SESAQUA P
成和化成の新原料の発表がありまして。
タンパク質を分解する独自技術を活用し、ゴマのタンパク質を使った原料になります。
製品名はSESAQUA P(セサキュア ピー)
胡麻油を抽出する際、搾りかすがでるわけですが、搾りかすにはタンパク質が豊富に含まれています。

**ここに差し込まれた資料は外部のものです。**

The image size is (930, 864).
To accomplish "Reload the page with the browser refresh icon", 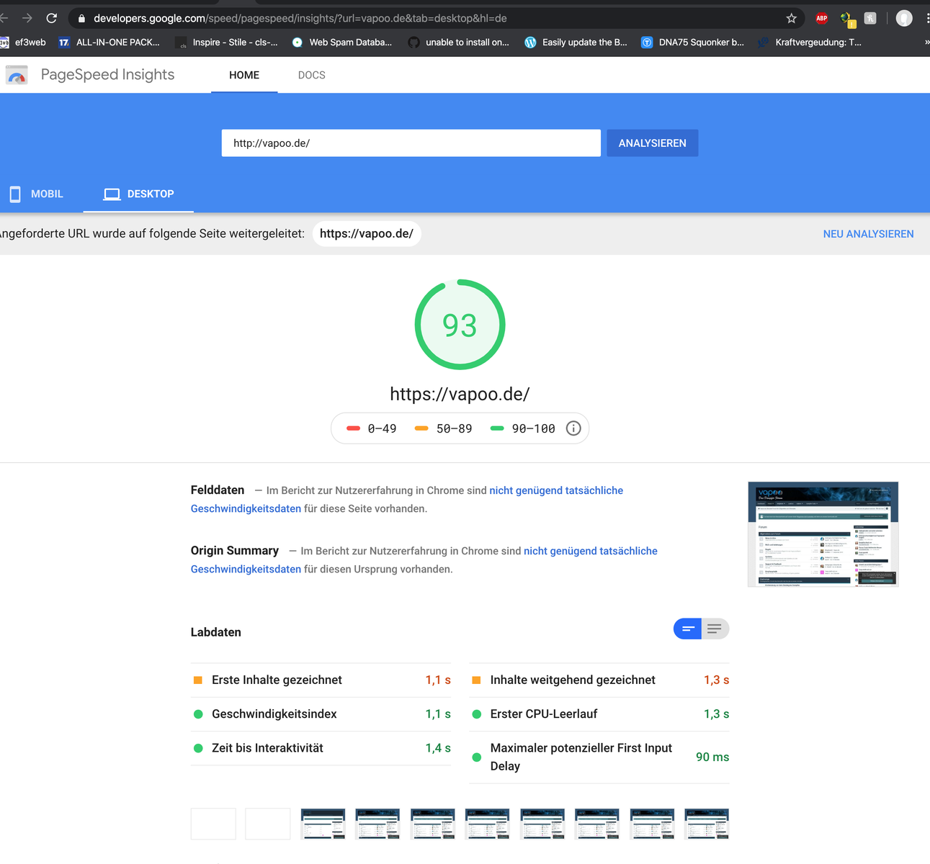I will click(x=51, y=18).
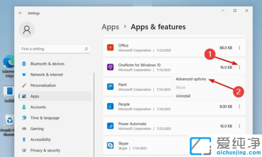The width and height of the screenshot is (262, 157).
Task: Click the Office app icon
Action: click(x=111, y=48)
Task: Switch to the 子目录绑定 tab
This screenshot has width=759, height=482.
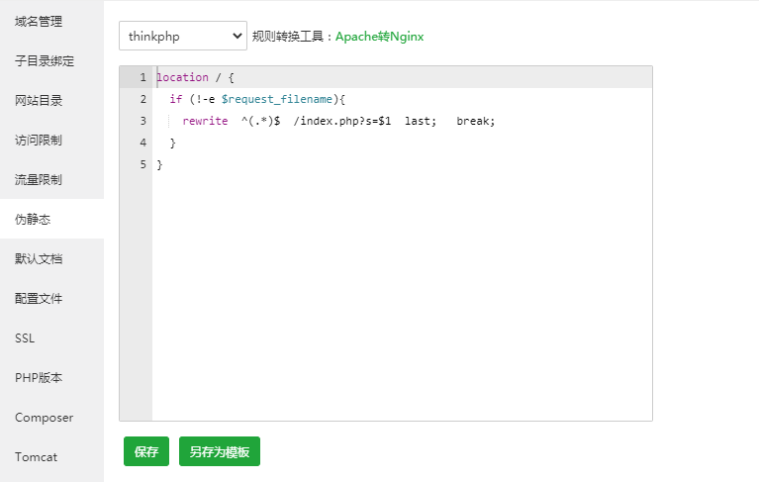Action: 45,60
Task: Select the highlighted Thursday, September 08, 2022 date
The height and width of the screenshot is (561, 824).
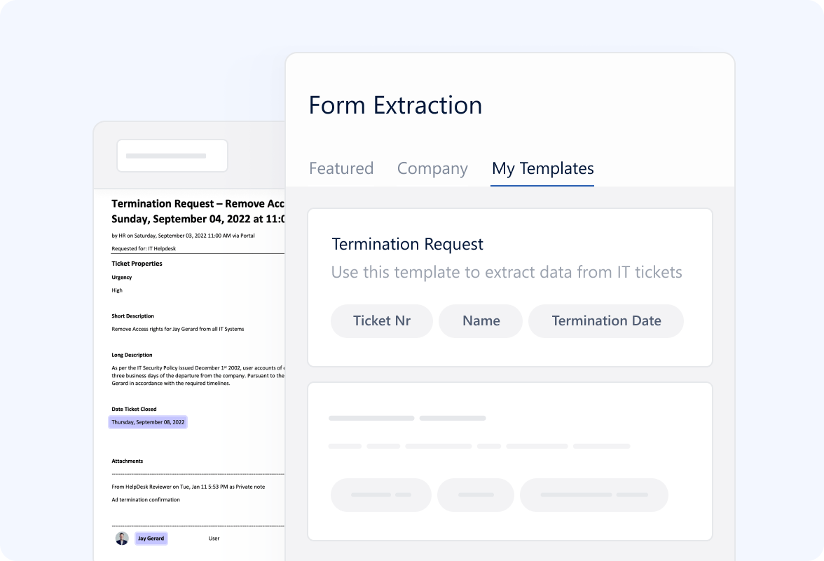Action: click(x=148, y=422)
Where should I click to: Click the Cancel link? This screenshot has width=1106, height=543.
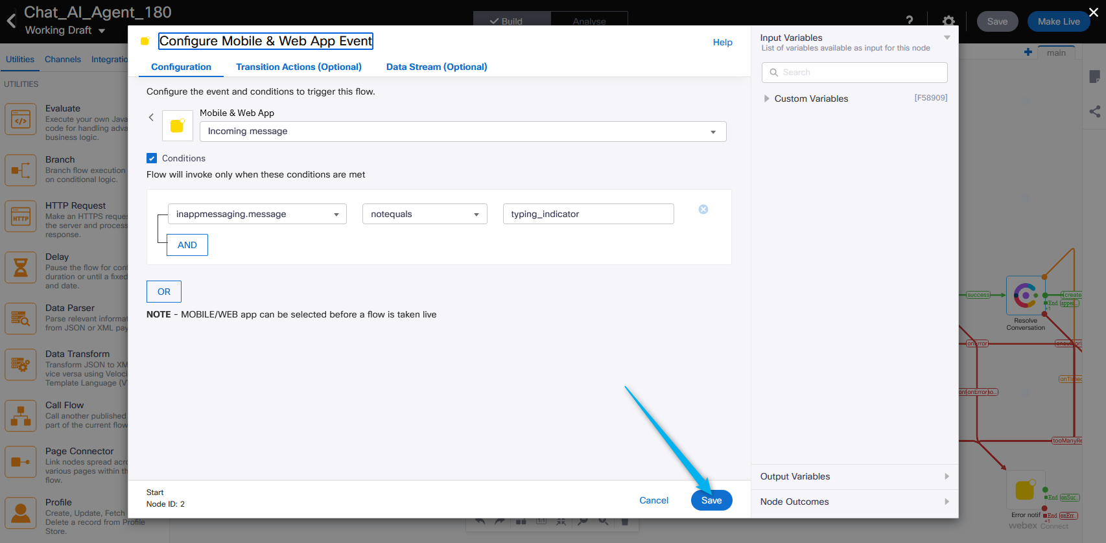click(x=653, y=500)
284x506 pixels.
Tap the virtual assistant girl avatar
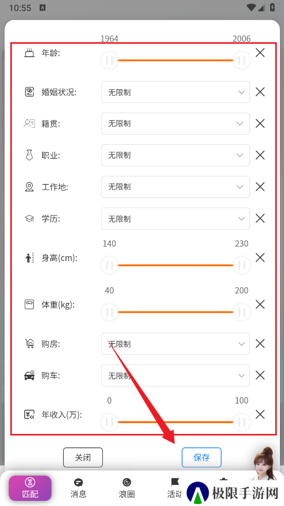pos(264,464)
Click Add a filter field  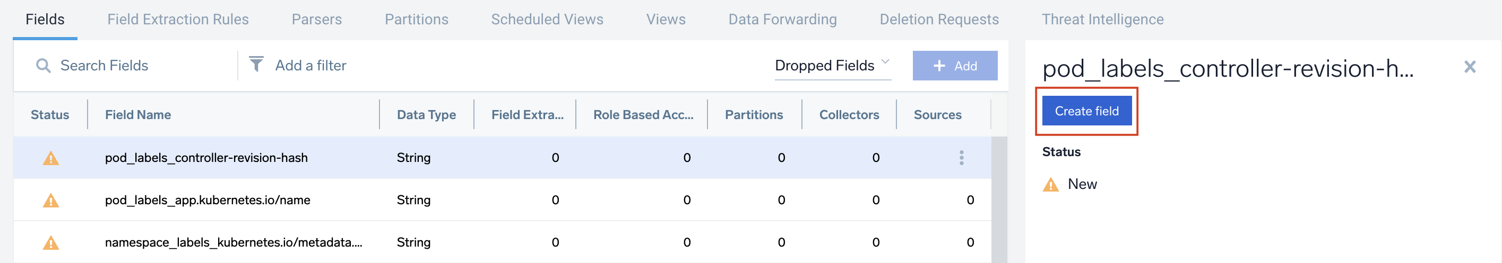[311, 66]
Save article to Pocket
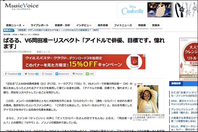Screen dimensions: 198x132 (78, 74)
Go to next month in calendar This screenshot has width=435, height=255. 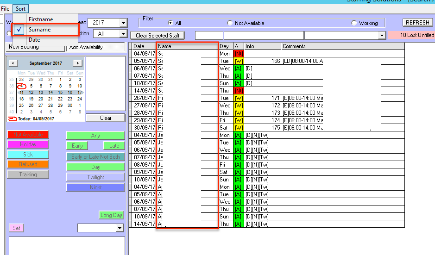coord(78,63)
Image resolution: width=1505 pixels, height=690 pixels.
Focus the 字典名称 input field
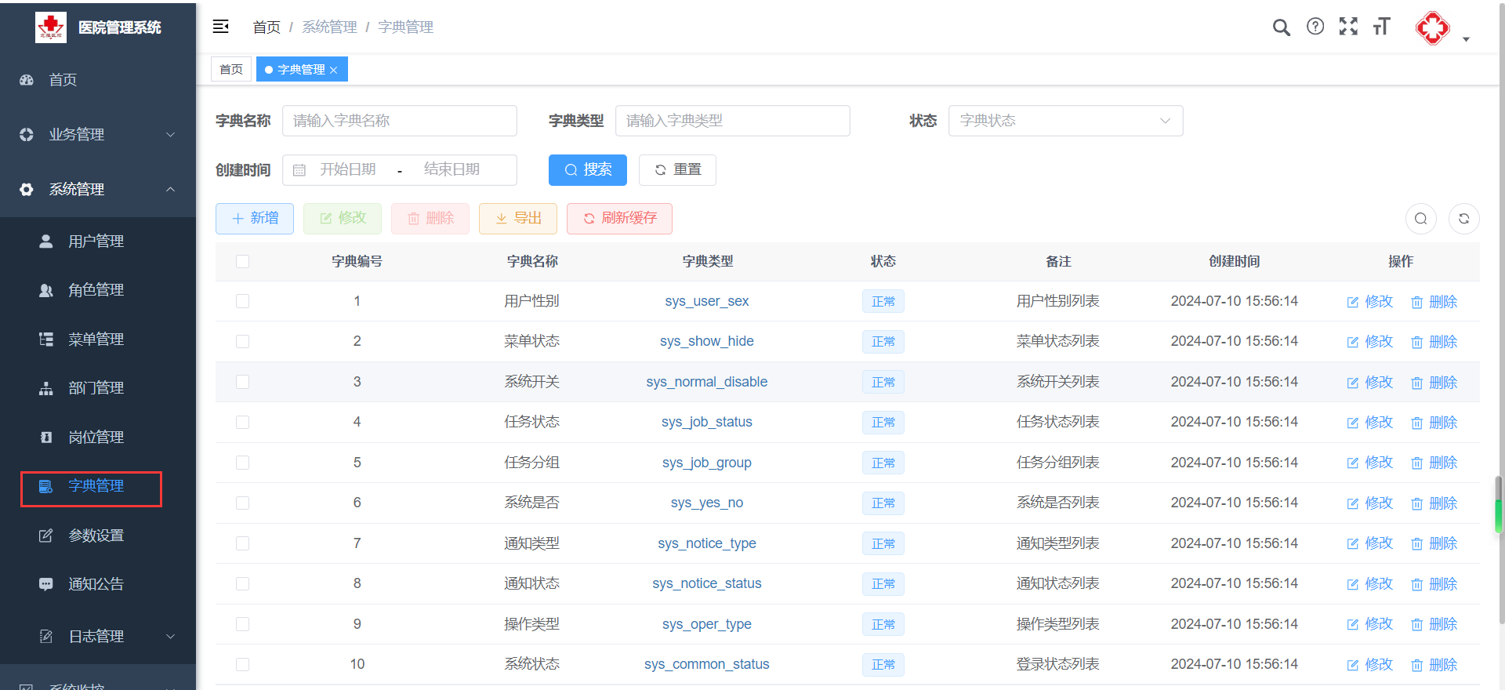(399, 121)
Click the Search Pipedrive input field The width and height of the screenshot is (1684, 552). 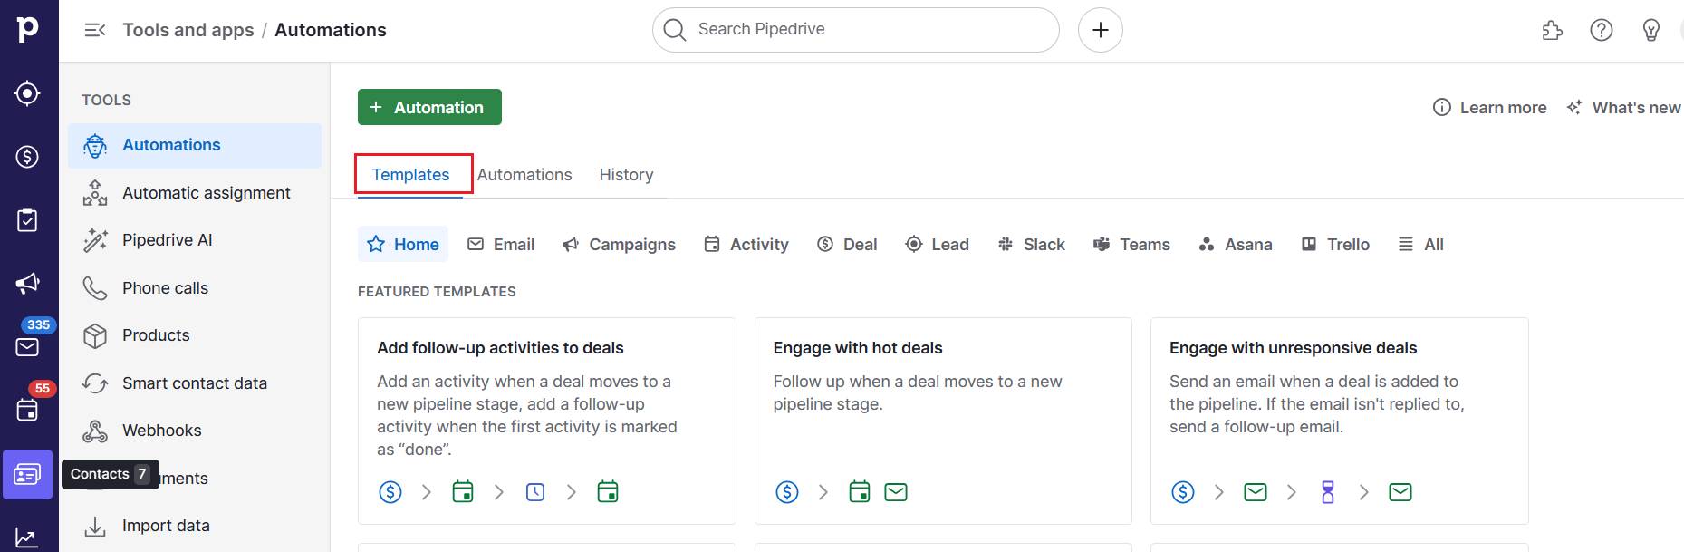(x=855, y=29)
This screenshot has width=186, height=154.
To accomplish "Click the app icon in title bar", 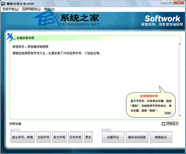I will 3,4.
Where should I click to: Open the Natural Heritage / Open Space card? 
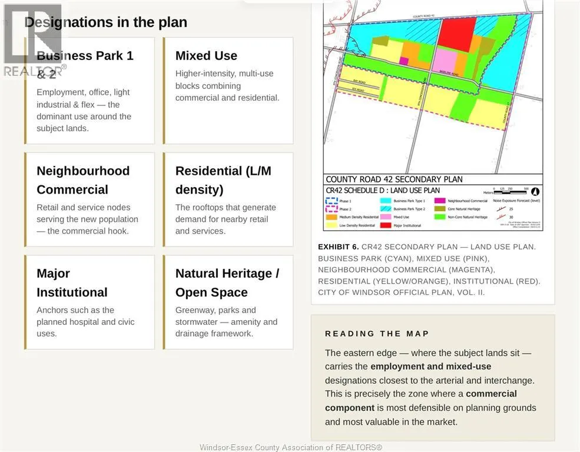pos(228,303)
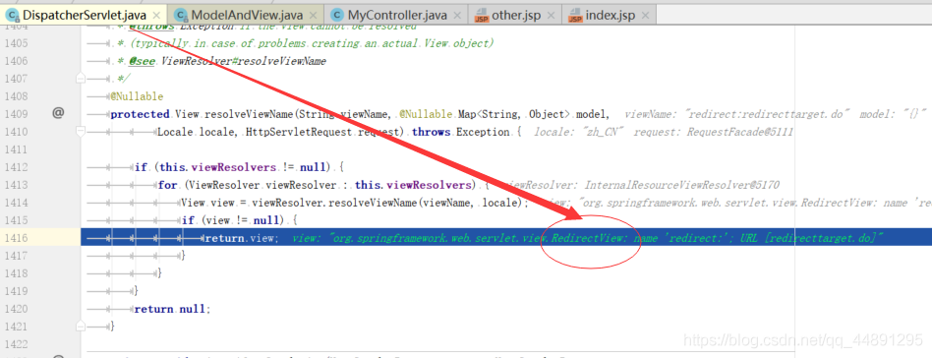Viewport: 932px width, 358px height.
Task: Click the DispatcherServlet.java class file icon
Action: (x=12, y=15)
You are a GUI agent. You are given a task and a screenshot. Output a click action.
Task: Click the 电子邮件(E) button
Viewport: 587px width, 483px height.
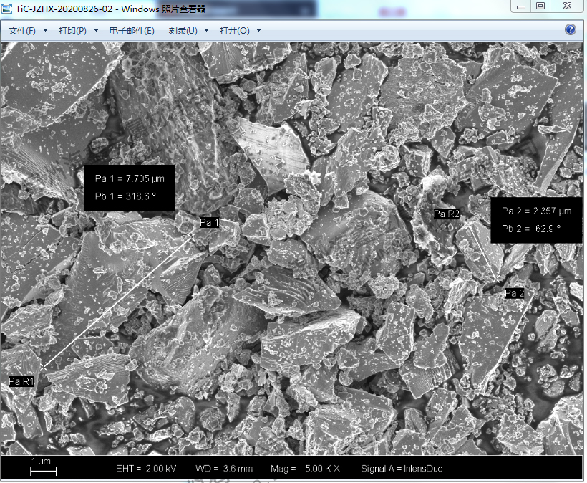(132, 31)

昨今流行のアップサイクルってやつで、この搾りかすを有効利用しようってことでできたのが
SESAQUA Pというわけ。
表示名は水、BG、加水分解ゴマタンパク
即効性の抗シワ成分として売り出していく方針だそうな。
SESAQUA P1%配合の化粧水を塗布後、わずか5分で目じり周辺のシワが改善し、
目立ちにくくなることを確認したとのこと。
即効性って即効すぎんだろ。
被膜作用があり、保湿されることでシワが目立たなくなったのだと思われます。
データを見る限り、たしかに小じわが減っています。
もちろん、レチノールやニールワンと同じ土俵に立ってすらいないので、
それらと比べられるものではないんですが。
抗シワ原料というよりは、鏡で見ているときに効果が実感できるというのを
アドバンテージとして商品設計をするって考えていると思われます。
些細な変化があることは重要で、効いている感ってのは消費者の使い続ける
モチベーションになります。
ぶっちゃけ、効果がでるまで半年、一年かかると頭ではわかっていても、
そこまで気長に使い続けるには、変化を実感できるかどうかってのが重要になります。
使い続けるフックにするには最適な原料であるといえます。
レチノール等と組み合わせると相性がよいのではないかなー
それとは別に、SESAQUA Pはコラーゲンの産生も促す効果も期待されます。
つまり、時間をかけてシワを改善する効果もあるかもよってこと。
劣化したコラーゲンを分解する酵素 カテプシンB の活性を高める効果が確認されており、
劣化コラーゲンを分解して新たなコラーゲンを産み出す「コラーゲンサイクル」の活性化が
期待できるとのこと。
in vitroの実験だとは思いますが、SESAQUA Pを添加したとき、
カテプシンBの活性が17%増加したとのこと。
おそらく、コラーゲンの分解が17%分増加したってことだと思うんですが、
カテプシンBの活性化したとの根拠はちょっとわかんないです。
コラーゲン分解酵素は色々ありますので。
普通はコラーゲンの分解が抑制されたってデータを出すんですが、
真逆のデータを出してくるってのは斬新。
コラーゲンの劣化は主に糖化によって起こります。
糖化したコラーゲンは固くなり、弾力性に乏しく、脆くなります。
コラーゲンが作っている立体構造が維持できなくなり、凹んだ部分がシワとなります。
厄介なのが、この糖化コラーゲンは代謝されません。
ぶっちゃけ、分解できないのです。
カテプシンBでも分解できないんよなー
さらにいえば、カテプシンBはコラーゲンの三重螺旋構造の末端部分を分解します。
構造が崩れないように両端を縛っている部分を紐解き、コラーゲンが分解されやすい
状態にします。
ぶっちゃけ、正常なコラーゲンも分解を促します。
分解が促進された分と同じだけ、コラーゲンの産生が促されるのであれば、
コラーゲンの代謝が促されたといえるのですが、コラーゲン産生が増加する
というデータは提示されていません。
まあ、若いうちはコラーゲンが分解された分、それを補うようにコラーゲンが
産生されるとは思います。
しかしながら、シワに悩む年齢の人はそういかないんでないかな。
作られるコラーゲンよりも分解されるコラーゲンのほうが多いから
シワになっているわけですから、そもそもコラーゲン産生力が低下してるんだから。
カテプシンBの過剰発現は本来望ましい反応ではありません。
過剰発現が癌や認知症に関与しているともいわれています。
もちろん、17%増が過剰発現とは言えないんですが。
もうちょっとデータがでてこないと使えないかな・・・
とはいえ、成和化成に伝手なんてないので、そもそも使えないんだけどね。
何はともあれ、ゴマのタンパク質に着目した化粧品原料は初になるのかな?
即効性という部分での採用はあるかもね。